Realm of the Mad God is as good as shut down. Kabam came along and acquired it, and they ****ED IT UP. They are MONEY HUNGRY PIGS that have AWFUL SUPPORT and lack ANY CARE FOR THEIR PLAYERS. They were hacked by swatsec awhile back and ever since then I got locked out of my account for some reason. I start playing, it prompts me to log in although I already am, and my credentials don't work. I put 80$ into that game, and it asked others about it and they said Kabam wouldn't reply to them when they sent in support tickets. STAY AWAY FROM THIS GAME.

Oh and the community sucks too. Hah, thanks Kabam, turning it into Pay to Win!


----------



## Trundle (Apr 20, 2014)

ugh
when EA shut down the Lord of the Rings: Conquest for Xbox 360 servers, I nearly went to EA and pooped on their drawers. made me so mad


----------



## Chiarasu (Apr 21, 2014)

I used to always go to this website called maggiemarket which had a few flash games in English and Chinese. My favourite was the Beverage game but now the link is broken and I can't play it.


----------



## Eiryii (Apr 21, 2014)

How I miss playing Dream of Mirror Online and the original ASDA Story.
I've been thinking of playing Ragnaok Online again, but can't find a mid-rate server with applications I want ; 3;


----------



## Darumy (Apr 24, 2014)

Chiarasu said:


> I used to play FEZ- Fantasy Earth Zero US server years ago. Kinda miss it because of the strategy and PVP in it.

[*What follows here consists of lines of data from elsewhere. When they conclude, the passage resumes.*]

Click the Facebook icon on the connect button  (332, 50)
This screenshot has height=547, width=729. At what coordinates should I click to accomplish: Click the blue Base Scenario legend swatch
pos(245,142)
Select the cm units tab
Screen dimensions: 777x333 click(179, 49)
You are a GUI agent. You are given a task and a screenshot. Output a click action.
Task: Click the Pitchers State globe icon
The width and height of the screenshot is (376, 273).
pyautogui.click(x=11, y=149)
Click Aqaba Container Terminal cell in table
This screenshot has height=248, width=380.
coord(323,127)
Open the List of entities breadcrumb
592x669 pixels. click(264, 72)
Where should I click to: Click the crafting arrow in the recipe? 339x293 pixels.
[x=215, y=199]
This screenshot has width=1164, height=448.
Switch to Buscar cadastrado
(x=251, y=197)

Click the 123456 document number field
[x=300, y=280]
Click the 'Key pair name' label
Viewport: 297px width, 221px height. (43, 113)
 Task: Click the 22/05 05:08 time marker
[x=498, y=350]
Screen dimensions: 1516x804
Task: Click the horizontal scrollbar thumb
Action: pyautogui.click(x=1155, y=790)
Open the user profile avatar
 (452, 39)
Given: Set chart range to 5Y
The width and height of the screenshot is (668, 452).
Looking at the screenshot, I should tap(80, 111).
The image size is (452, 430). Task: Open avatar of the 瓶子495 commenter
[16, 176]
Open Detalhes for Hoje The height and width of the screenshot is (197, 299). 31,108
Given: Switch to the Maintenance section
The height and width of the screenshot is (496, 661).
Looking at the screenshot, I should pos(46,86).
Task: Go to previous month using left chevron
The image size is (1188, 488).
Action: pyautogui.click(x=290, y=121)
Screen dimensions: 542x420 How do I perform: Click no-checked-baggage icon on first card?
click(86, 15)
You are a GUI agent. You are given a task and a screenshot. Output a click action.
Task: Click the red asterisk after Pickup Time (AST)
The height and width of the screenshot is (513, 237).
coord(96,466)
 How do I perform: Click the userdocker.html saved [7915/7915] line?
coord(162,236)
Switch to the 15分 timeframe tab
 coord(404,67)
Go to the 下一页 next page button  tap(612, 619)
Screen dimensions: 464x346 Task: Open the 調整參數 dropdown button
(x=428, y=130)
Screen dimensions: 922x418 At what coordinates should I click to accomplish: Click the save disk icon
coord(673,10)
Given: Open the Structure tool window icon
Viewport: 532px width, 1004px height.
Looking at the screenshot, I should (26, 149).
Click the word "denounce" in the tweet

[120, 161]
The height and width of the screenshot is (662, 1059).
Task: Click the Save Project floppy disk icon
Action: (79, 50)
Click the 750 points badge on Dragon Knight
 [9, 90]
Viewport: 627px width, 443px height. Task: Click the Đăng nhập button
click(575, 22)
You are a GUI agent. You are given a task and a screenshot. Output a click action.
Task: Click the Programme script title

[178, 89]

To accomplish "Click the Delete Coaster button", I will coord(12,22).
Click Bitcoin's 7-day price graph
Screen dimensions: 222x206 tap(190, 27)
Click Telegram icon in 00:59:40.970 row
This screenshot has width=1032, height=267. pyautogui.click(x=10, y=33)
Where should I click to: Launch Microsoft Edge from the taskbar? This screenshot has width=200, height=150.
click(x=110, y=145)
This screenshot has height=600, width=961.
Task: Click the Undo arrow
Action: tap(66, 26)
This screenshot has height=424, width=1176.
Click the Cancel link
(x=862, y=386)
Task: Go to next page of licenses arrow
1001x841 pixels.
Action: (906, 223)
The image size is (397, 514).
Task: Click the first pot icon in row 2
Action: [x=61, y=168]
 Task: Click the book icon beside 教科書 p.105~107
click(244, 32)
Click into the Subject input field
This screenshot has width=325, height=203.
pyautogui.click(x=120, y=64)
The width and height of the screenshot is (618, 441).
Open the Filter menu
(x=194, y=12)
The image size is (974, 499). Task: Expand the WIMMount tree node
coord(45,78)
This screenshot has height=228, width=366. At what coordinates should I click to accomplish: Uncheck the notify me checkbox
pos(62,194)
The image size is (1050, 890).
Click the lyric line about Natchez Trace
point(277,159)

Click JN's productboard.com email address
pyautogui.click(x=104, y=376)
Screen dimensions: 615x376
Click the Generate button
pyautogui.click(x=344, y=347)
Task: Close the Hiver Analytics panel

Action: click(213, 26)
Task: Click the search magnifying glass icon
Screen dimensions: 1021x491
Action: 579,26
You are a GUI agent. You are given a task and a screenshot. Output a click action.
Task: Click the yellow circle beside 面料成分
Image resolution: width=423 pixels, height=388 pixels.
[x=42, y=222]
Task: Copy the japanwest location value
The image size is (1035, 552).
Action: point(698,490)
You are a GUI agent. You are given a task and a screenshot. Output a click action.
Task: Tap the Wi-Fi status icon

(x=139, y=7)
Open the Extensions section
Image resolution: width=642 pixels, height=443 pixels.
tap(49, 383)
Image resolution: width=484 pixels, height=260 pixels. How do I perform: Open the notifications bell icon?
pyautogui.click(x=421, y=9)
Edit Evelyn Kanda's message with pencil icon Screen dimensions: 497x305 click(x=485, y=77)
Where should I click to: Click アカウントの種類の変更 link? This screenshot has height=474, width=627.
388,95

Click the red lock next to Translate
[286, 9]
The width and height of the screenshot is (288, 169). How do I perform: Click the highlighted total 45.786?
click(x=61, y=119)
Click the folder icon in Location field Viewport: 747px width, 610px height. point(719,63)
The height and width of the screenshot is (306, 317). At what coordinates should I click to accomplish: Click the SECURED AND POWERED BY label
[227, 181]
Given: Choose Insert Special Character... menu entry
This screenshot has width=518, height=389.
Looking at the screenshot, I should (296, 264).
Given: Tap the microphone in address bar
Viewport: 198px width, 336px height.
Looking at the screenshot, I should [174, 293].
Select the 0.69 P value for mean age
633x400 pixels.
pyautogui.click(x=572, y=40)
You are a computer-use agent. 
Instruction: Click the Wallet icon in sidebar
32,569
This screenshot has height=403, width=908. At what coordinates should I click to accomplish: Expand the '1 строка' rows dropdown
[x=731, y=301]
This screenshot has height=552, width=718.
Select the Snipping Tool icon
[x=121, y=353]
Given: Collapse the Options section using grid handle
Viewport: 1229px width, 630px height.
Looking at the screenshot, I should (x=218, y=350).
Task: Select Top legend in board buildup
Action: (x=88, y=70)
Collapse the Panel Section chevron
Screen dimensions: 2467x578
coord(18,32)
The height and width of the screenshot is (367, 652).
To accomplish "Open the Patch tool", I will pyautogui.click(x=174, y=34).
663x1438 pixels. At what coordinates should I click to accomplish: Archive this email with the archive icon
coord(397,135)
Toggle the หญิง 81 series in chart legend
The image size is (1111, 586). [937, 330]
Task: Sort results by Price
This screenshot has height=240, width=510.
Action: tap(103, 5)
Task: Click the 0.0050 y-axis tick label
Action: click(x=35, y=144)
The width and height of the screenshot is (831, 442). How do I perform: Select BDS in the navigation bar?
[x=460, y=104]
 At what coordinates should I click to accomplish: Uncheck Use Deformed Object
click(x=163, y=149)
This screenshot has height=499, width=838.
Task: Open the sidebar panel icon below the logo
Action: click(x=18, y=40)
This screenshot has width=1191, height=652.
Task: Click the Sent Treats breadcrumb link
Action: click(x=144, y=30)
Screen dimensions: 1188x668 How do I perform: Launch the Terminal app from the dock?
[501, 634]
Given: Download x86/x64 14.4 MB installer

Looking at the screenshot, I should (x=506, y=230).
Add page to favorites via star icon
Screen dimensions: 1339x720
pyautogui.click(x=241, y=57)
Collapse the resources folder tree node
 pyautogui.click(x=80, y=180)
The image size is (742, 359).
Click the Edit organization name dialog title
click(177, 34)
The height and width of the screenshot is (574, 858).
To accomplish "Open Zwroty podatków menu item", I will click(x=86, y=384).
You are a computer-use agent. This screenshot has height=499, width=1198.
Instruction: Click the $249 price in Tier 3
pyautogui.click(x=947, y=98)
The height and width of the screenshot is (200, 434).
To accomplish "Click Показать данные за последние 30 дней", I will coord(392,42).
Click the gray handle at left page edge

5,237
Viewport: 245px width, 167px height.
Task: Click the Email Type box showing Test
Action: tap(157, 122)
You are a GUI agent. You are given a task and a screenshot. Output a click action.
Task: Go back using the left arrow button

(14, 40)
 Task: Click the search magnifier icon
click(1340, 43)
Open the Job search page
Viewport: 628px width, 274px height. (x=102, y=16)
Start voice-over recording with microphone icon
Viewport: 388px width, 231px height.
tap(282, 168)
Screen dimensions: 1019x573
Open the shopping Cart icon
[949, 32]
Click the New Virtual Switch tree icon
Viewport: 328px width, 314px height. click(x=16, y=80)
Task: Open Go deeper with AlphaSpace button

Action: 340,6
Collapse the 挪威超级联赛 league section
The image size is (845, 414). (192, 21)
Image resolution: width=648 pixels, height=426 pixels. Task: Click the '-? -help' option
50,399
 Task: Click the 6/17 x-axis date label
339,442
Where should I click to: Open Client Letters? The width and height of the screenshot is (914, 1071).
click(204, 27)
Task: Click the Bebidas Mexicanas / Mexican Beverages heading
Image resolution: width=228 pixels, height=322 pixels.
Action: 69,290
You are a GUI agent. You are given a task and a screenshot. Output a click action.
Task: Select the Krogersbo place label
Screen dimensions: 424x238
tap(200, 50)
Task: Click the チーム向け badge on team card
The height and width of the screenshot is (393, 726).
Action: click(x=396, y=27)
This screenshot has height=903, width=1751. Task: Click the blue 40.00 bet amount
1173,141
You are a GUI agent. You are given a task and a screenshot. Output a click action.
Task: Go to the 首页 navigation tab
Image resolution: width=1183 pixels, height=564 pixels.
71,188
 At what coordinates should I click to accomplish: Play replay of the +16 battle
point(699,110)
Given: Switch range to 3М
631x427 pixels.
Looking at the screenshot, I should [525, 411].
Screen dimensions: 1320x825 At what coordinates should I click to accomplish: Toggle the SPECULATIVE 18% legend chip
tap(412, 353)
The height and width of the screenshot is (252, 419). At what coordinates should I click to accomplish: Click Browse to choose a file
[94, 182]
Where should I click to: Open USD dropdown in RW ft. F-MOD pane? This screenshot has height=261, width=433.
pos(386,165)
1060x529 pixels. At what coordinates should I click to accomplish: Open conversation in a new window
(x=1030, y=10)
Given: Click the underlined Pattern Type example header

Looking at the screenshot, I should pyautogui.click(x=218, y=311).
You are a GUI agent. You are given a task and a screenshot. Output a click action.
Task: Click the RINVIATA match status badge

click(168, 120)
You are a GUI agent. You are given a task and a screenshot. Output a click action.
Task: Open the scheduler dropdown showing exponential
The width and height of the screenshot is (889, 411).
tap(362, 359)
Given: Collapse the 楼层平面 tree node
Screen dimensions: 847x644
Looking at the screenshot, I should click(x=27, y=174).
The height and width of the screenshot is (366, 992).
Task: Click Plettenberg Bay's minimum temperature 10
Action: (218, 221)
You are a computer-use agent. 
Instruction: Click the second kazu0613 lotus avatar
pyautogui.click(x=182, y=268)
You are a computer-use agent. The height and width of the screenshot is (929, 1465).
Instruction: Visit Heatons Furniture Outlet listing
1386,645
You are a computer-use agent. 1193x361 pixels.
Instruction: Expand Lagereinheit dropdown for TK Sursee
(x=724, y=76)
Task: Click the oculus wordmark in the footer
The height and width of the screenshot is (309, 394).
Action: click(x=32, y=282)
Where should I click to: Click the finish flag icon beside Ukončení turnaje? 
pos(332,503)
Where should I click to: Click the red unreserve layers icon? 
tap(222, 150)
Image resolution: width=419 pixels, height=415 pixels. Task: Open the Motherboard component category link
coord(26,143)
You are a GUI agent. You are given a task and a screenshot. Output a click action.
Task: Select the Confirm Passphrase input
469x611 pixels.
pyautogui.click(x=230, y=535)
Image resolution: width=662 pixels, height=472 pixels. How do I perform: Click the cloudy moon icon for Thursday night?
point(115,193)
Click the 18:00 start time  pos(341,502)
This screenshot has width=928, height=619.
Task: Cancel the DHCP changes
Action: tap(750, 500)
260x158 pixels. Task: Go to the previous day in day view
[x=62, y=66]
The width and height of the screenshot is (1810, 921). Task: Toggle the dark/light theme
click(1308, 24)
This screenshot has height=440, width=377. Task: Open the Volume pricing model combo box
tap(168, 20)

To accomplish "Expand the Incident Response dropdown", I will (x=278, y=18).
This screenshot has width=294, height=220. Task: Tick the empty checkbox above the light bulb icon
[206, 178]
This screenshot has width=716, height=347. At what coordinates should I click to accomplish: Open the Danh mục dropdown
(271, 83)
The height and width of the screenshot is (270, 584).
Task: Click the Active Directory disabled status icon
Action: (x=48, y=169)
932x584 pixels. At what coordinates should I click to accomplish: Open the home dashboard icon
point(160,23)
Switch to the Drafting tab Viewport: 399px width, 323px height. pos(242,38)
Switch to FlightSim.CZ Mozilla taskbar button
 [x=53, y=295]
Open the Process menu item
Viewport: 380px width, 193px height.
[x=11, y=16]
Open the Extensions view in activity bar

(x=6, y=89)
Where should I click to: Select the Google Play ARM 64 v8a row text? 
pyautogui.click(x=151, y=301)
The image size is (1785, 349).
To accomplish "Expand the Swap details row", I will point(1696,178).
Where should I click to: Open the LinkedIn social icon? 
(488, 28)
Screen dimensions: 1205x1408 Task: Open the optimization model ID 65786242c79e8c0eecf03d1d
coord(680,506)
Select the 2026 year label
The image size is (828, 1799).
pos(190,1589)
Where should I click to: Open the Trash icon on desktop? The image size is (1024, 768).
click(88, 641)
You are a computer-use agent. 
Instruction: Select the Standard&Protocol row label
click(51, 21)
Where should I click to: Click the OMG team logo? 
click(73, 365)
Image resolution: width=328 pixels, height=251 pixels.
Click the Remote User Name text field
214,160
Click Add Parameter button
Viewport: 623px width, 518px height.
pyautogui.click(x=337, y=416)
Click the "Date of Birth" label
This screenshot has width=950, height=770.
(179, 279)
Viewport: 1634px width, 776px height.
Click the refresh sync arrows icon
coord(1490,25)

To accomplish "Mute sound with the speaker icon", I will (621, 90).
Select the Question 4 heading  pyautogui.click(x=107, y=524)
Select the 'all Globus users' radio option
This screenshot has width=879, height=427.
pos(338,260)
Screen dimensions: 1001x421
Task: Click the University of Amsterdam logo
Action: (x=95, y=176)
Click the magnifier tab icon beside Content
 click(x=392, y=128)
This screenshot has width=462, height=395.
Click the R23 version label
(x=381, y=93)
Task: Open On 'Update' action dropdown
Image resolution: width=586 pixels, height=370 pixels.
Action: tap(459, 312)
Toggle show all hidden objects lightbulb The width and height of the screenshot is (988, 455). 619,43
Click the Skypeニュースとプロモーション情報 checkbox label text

 o h my god another FEZ refugee.

I miss that game so bad. Like I get random bouts of staring solemnly into my FEZ-less future. I've had a few friends of mine talk about it too, the general consensus is "why the hell did it have to shut down". And wading through the 903894 WoW clones, there has not been a single large scale strategy PvP game like it.


Yelsord forever ;__;



Another game I miss is N.E.O. I made a friend on there briefly, all I know was she was from Byond and her name was Katie. We glitched on horseback into the mountains, it was fun.


----------



## Chiarasu (Apr 24, 2014)

Darumy said:


> o h my god another FEZ refugee.
> 
> I miss that game so bad. Like I get random bouts of staring solemnly into my FEZ-less future. I've had a few friends of mine talk about it too, the general consensus is "why the hell did it have to shut down". And wading through the 903894 WoW clones, there has not been a single large scale strategy PvP game like it.
> 
> ...



It's too hard to get into the Japanese server T-T My sister really misses the game heaps. I can't find any other PvP game like it either. I had an alt on Yelsord but my main was in Gevrandia (the nation with the most trolls)..ah good times. It had to close when I found a really good party to hang out with all the time.


----------



## mariop476 (Apr 27, 2014)

I miss Pokemon Crater a lot.  I only played it a single time, but when I searched for it again, I found out that it had been shut down several days before.


----------



## Alienfish (Apr 27, 2014)

X_The_Lancer_X said:


> Realm of the Mad God is as good as shut down. Kabam came along and acquired it, and they ****ED IT UP. They are MONEY HUNGRY PIGS that have AWFUL SUPPORT and lack ANY CARE FOR THEIR PLAYERS. They were hacked by swatsec awhile back and ever since then I got locked out of my account for some reason. I start playing, it prompts me to log in although I already am, and my credentials don't work. I put 80$ into that game, and it asked others about it and they said Kabam wouldn't reply to them when they sent in support tickets. STAY AWAY FROM THIS GAME.
> 
> Oh and the community sucks too. Hah, thanks Kabam, turning it into Pay to Win!



Such a shame.. ugh D:


----------



## chillv (Apr 27, 2014)

Does anyone remember Millsberry.com? It was really fun to play, it was kind of a mix between animal crossing and the sims.


----------



## Mariah (Apr 28, 2014)

chillv said:


> Does anyone remember Millsberry.com? It was really fun to play, it was kind of a mix between animal crossing and the sims.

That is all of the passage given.